-- START --
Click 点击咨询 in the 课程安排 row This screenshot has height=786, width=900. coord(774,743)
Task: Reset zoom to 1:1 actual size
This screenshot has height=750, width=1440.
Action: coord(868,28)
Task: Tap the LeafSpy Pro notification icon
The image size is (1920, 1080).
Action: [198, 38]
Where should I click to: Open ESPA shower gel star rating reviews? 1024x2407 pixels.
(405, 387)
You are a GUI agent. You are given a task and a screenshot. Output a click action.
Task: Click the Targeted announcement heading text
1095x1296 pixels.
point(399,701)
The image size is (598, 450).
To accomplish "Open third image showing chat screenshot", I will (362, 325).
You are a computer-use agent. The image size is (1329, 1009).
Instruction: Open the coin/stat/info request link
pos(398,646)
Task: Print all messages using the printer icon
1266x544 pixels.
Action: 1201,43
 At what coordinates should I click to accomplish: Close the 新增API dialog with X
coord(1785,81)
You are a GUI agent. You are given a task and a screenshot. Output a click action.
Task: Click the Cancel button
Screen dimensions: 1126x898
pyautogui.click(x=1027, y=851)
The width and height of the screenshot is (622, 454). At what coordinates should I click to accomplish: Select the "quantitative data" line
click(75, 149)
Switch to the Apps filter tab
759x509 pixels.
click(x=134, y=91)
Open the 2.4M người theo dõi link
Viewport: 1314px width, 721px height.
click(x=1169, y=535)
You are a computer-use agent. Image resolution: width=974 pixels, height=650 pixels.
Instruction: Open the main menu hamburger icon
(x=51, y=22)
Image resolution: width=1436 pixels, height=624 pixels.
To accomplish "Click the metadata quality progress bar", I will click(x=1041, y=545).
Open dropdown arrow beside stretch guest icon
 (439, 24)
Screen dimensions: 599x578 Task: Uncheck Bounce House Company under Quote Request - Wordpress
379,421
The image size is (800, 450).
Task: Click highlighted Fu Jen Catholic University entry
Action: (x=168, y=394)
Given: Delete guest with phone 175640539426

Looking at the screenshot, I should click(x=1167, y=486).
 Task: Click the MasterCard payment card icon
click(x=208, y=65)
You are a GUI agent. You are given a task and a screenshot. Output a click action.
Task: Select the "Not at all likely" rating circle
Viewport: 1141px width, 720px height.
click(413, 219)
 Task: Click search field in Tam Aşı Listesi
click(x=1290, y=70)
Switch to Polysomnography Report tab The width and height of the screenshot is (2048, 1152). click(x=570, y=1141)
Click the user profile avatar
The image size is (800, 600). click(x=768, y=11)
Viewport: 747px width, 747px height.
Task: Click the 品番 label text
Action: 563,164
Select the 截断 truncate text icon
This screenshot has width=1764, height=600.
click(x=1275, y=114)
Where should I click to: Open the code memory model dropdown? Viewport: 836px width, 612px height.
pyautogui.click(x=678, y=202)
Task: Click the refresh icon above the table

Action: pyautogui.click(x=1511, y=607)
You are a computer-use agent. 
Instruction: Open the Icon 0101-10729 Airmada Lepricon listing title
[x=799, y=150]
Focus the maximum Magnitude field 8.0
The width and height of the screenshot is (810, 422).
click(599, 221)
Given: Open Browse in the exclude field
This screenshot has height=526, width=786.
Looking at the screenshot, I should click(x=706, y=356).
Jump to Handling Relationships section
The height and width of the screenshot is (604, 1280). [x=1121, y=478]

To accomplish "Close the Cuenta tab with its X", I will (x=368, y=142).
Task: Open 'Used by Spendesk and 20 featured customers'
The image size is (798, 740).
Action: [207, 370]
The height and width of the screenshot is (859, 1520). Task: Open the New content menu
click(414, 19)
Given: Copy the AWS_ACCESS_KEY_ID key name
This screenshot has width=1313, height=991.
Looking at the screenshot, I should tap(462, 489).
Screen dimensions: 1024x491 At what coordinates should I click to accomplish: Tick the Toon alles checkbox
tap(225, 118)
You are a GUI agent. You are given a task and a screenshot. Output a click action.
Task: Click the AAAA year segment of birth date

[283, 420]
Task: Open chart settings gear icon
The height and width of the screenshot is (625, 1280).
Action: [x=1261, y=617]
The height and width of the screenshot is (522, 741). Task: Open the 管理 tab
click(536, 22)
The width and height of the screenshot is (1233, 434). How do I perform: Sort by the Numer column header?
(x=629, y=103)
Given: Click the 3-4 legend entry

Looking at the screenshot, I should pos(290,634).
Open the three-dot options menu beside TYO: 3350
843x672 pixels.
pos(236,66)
-- END --
From the start of the material through the line containing "will (362, 325).", substitute "screen capture" for every "screenshot" and reproduce those lines with nothing else changed.

Click 点击咨询 in the 课程安排 row This screen capture has height=786, width=900. coord(774,743)
Task: Reset zoom to 1:1 actual size
This screen capture has height=750, width=1440.
Action: coord(868,28)
Task: Tap the LeafSpy Pro notification icon
The image size is (1920, 1080).
Action: [198, 38]
Where should I click to: Open ESPA shower gel star rating reviews? 1024x2407 pixels.
(405, 387)
You are a GUI agent. You are given a task and a screen capture. Output a click action.
Task: Click the Targeted announcement heading text
1095x1296 pixels.
point(399,701)
The image size is (598, 450).
To accomplish "Open third image showing chat screen capture", I will (362, 325).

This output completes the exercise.